Policjant z Wołomina został brutalnie pobity przez grupę nastolatków. Jak dowiedział się reporter RMF FM Krzysztof Zasada, zatrzymano pięciu napastników - jeden z nich ma 18 lat, a pozostali są niepełnoletni.
Funkcjonariusz po służbie zauważył bijących się dwóch młodych ludzi stojących w większej grupie. Podjął interwencję informując, że jest policjantem. Obezwładnił jednego z napastników, a drugi uciekł. Wtedy policjant został uderzony w głowę.
Funkcjonariusz stracił przytomność. Kilka osób kopało go po całym ciele. Na miejsce przyjechały z pomocą policyjne patrole.

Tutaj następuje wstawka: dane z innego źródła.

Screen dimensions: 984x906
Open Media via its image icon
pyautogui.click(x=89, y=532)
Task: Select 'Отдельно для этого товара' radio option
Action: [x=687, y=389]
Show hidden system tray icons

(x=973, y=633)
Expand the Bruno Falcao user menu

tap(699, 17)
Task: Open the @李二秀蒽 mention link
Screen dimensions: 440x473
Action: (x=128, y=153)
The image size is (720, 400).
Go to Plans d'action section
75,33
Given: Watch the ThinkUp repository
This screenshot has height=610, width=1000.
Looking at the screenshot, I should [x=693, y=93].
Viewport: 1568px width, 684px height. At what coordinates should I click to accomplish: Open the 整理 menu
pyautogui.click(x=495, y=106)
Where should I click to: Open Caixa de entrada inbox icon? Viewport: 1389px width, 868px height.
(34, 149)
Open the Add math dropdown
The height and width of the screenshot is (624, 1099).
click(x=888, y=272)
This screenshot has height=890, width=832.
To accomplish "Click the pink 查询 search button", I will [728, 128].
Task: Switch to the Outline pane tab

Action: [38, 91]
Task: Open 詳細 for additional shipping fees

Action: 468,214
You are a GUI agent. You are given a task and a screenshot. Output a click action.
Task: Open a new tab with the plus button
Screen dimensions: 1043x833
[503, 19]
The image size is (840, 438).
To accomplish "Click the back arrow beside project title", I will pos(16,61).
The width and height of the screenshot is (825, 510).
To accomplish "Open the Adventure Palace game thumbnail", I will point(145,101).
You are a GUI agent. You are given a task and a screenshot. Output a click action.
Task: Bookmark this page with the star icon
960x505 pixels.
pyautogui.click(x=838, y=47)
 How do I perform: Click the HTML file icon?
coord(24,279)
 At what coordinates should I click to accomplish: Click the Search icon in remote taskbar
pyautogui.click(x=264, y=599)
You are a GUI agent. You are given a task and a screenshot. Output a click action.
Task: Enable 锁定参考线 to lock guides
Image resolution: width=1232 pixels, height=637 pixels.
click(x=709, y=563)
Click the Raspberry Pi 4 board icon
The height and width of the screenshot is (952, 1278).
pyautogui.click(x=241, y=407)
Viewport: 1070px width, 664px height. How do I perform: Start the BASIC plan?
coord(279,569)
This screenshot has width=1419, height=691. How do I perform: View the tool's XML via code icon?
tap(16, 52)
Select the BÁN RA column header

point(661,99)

Na początku udało się zatrzymać dwóch napastników. Później w ręce policji trafiło trzech kolejnych agresorów.
Poszkodowany policjant trafił do szpitala. Po badaniach wyszedł do domu.
Reporter RMF FM dowiedział się nieoficjalnie, że młodzi ludzie świętowali osiemnaste urodziny swojego kolegi.
18-latkowi, który brał udział w ataku na policjanta, grozi 10 lat więzienia - zapowiedziano już wniosek o areszt wobec niego. Pozostali napastnicy mogą trafić do zakładu poprawczego.